» **DATA PROVIDED**
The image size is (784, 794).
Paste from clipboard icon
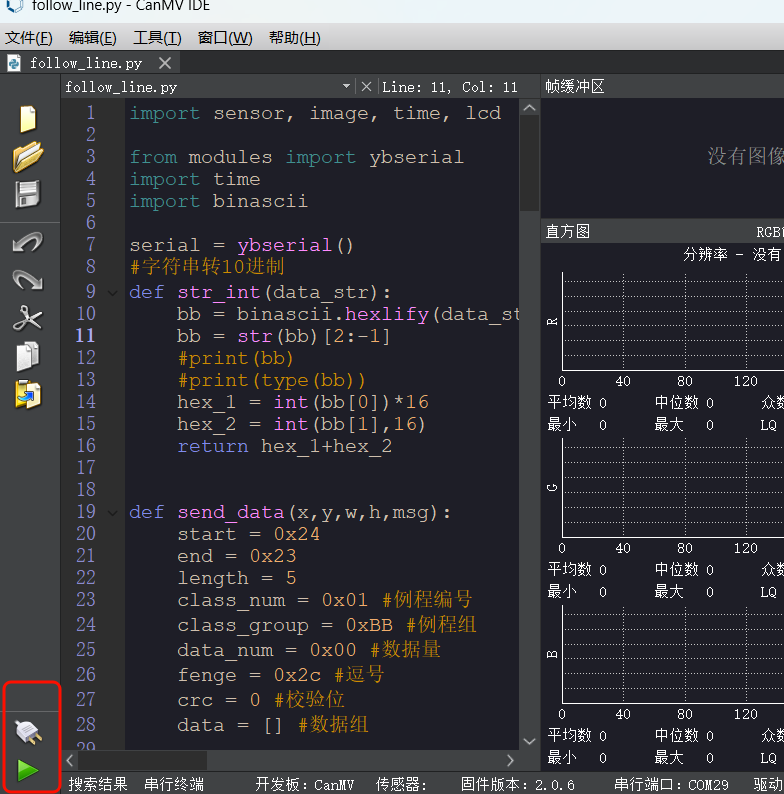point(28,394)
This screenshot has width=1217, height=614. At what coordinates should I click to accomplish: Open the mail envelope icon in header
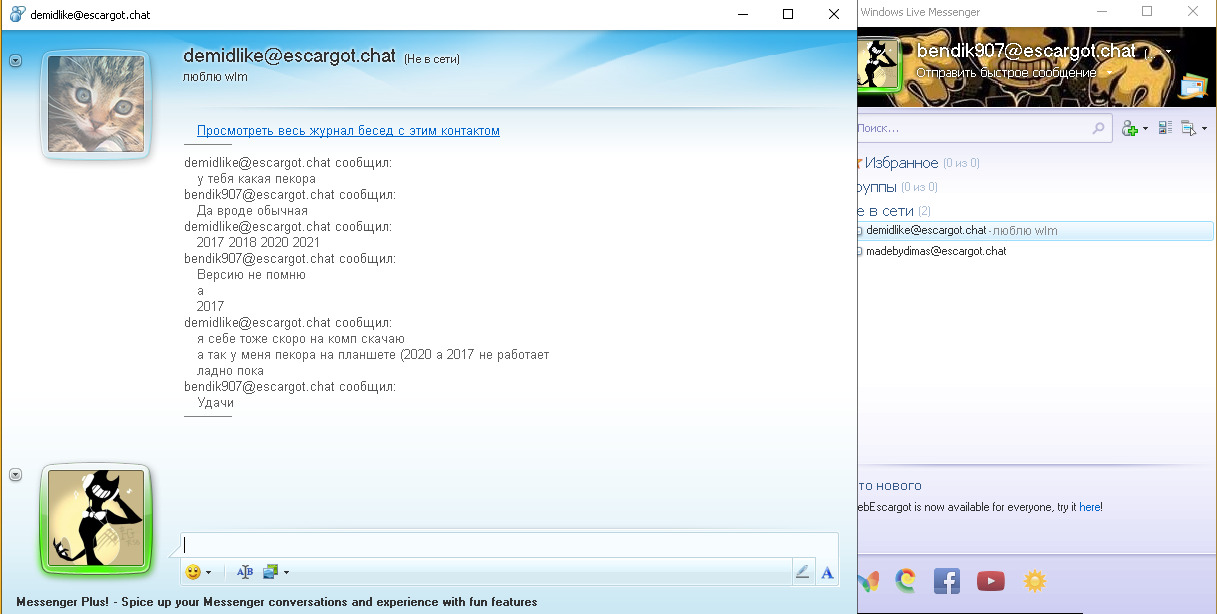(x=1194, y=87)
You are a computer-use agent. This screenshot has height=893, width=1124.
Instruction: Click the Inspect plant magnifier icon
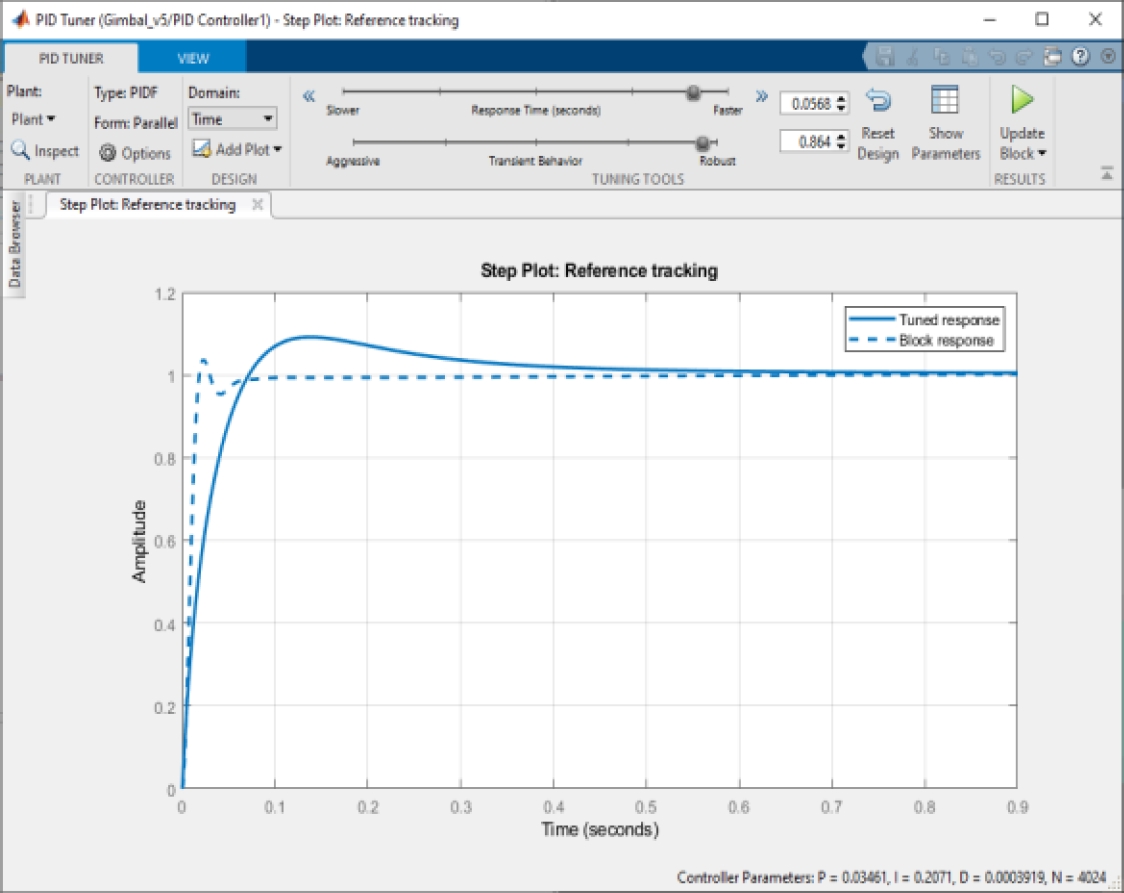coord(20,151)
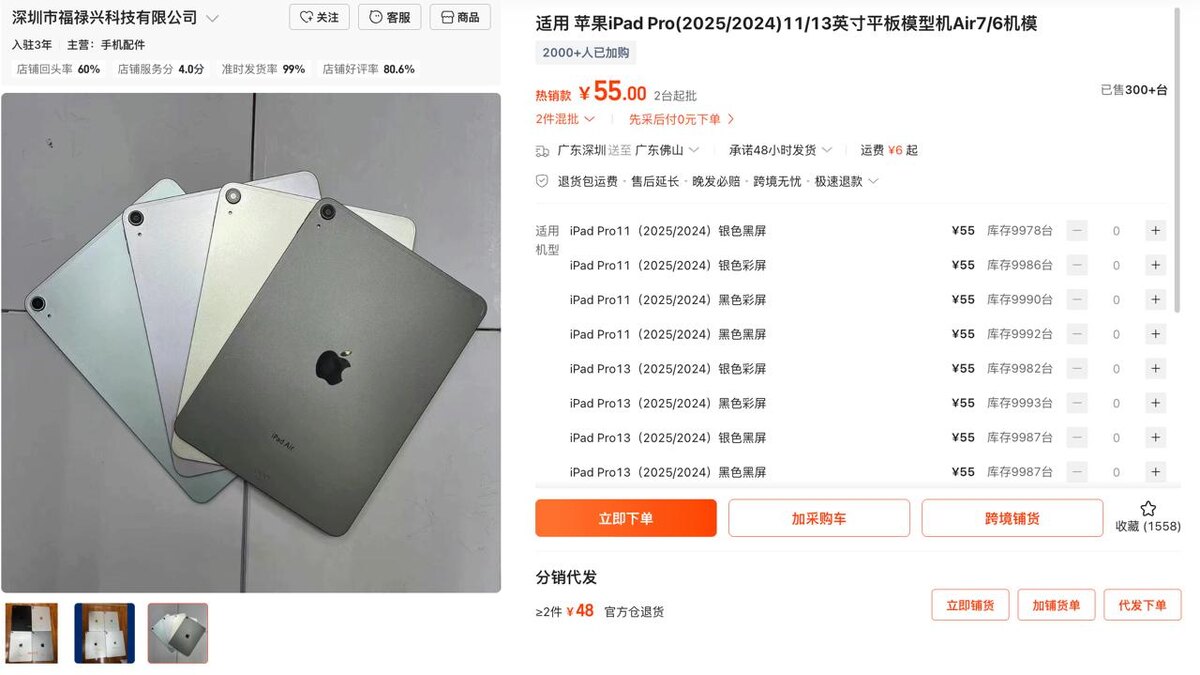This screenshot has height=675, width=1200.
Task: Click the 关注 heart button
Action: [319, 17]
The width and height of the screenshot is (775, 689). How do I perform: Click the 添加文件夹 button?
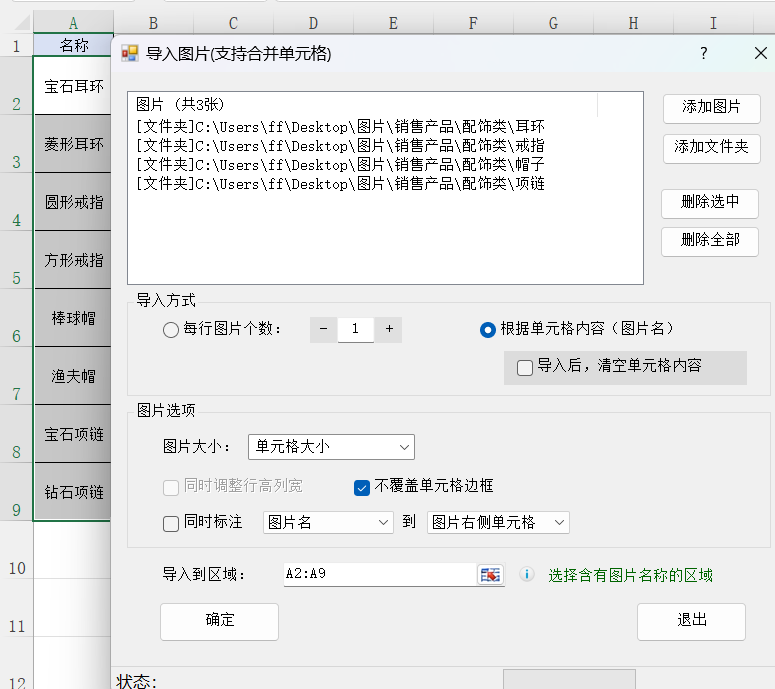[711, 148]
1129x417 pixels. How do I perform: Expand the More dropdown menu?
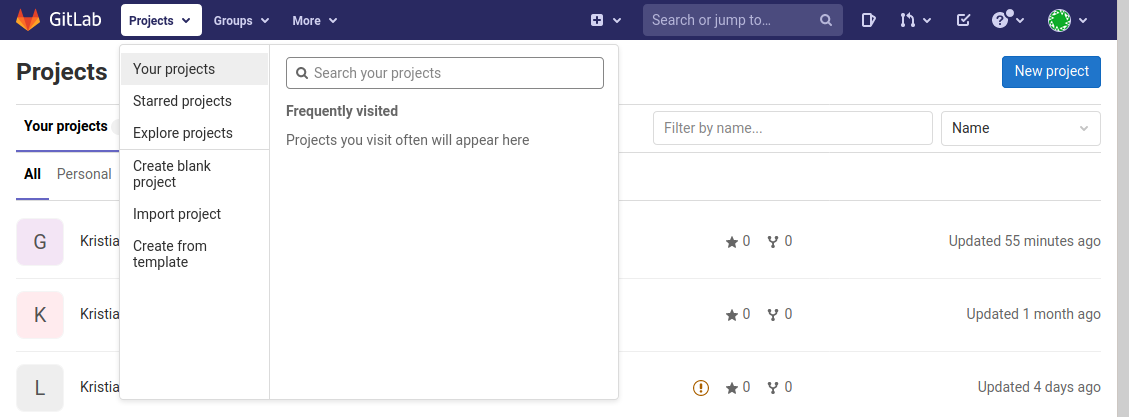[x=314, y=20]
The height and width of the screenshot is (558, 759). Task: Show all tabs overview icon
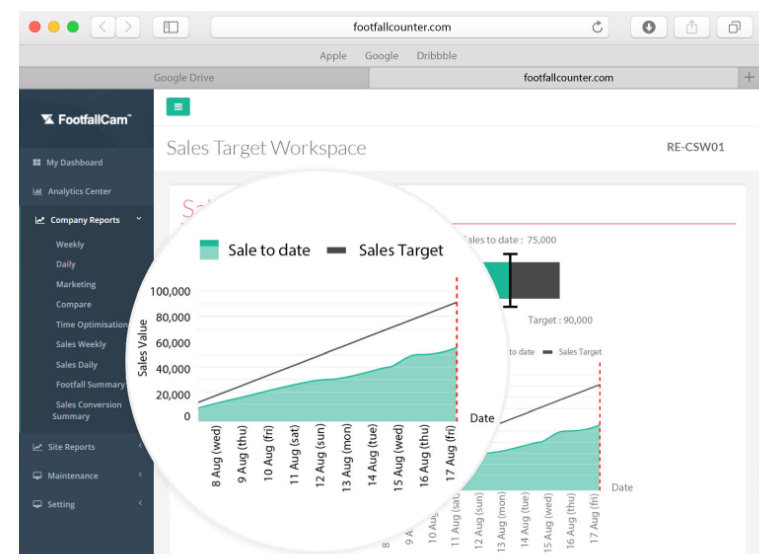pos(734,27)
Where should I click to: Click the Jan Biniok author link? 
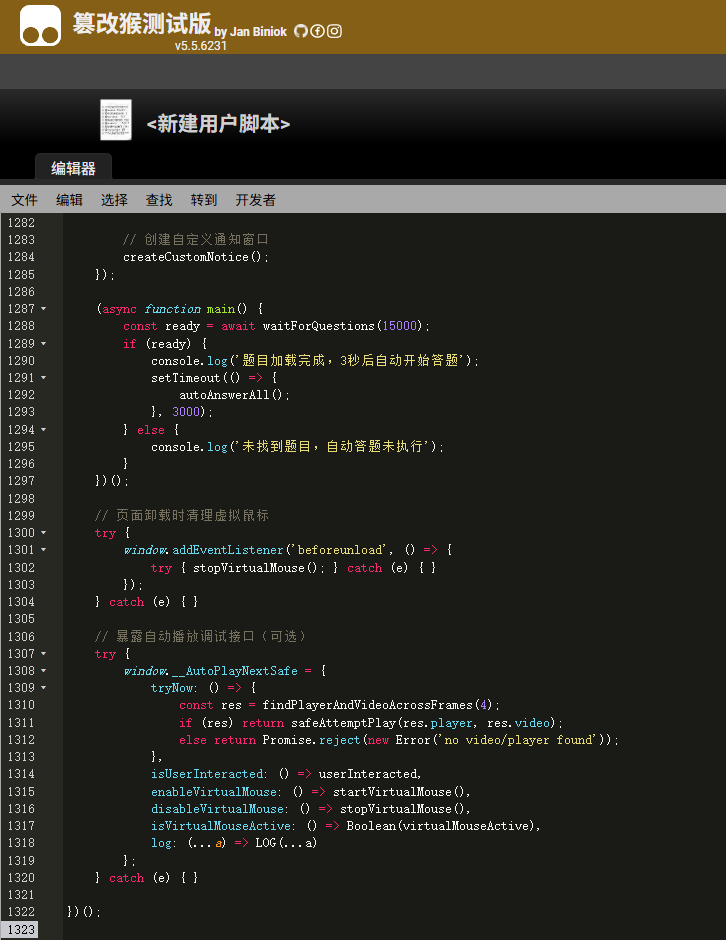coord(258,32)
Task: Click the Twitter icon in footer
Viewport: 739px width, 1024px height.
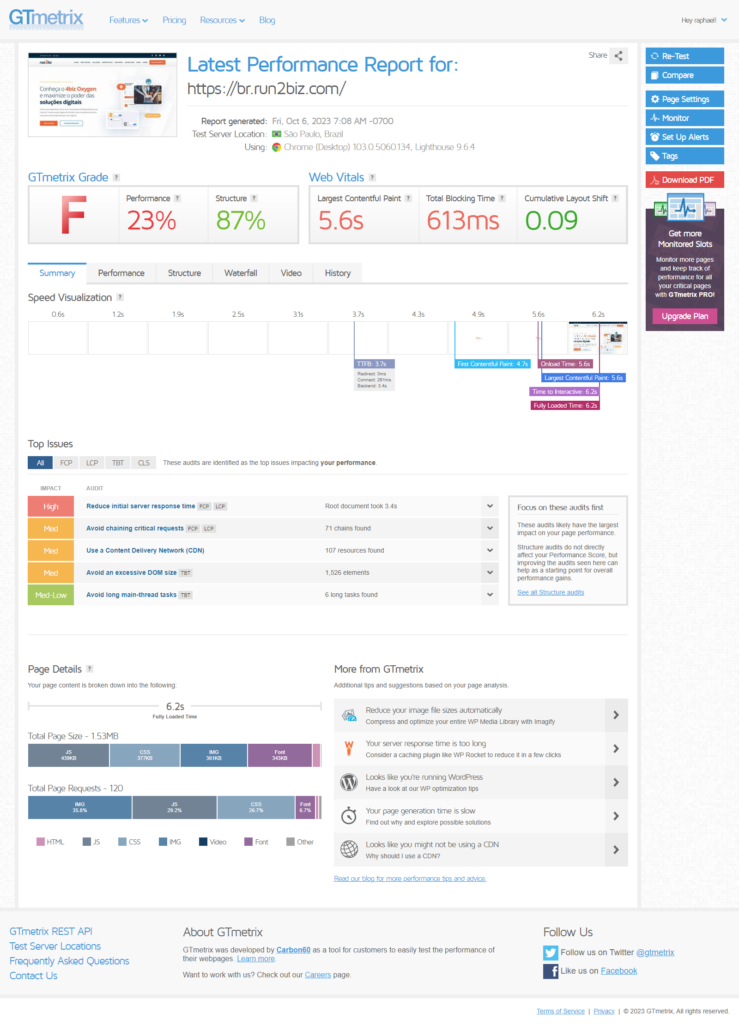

» **ABOUT THIS TASK**
Copy out each record shown above without alteration, skipping any picture.

» **RESPONSE AREA**
The image size is (784, 794).
Paste from clipboard icon
point(28,394)
This screenshot has width=1217, height=614. At what coordinates should I click to accomplish: Open the mail envelope icon in header
(x=1194, y=87)
You are a computer-use agent. This screenshot has height=893, width=1124.
Instruction: Click the Inspect plant magnifier icon
coord(20,151)
This screenshot has height=675, width=1200.
Task: Click the 关注 heart button
Action: [319, 17]
The width and height of the screenshot is (775, 689). How do I perform: Click the 添加文件夹 button?
[711, 148]
1129x417 pixels. How do I perform: Expand the More dropdown menu?
[x=314, y=20]
The height and width of the screenshot is (558, 759). Task: Show all tabs overview icon
pos(734,27)
Where should I click to: Click the Jan Biniok author link? 
coord(258,32)
Task: Click the Twitter icon in footer
Viewport: 739px width, 1024px height.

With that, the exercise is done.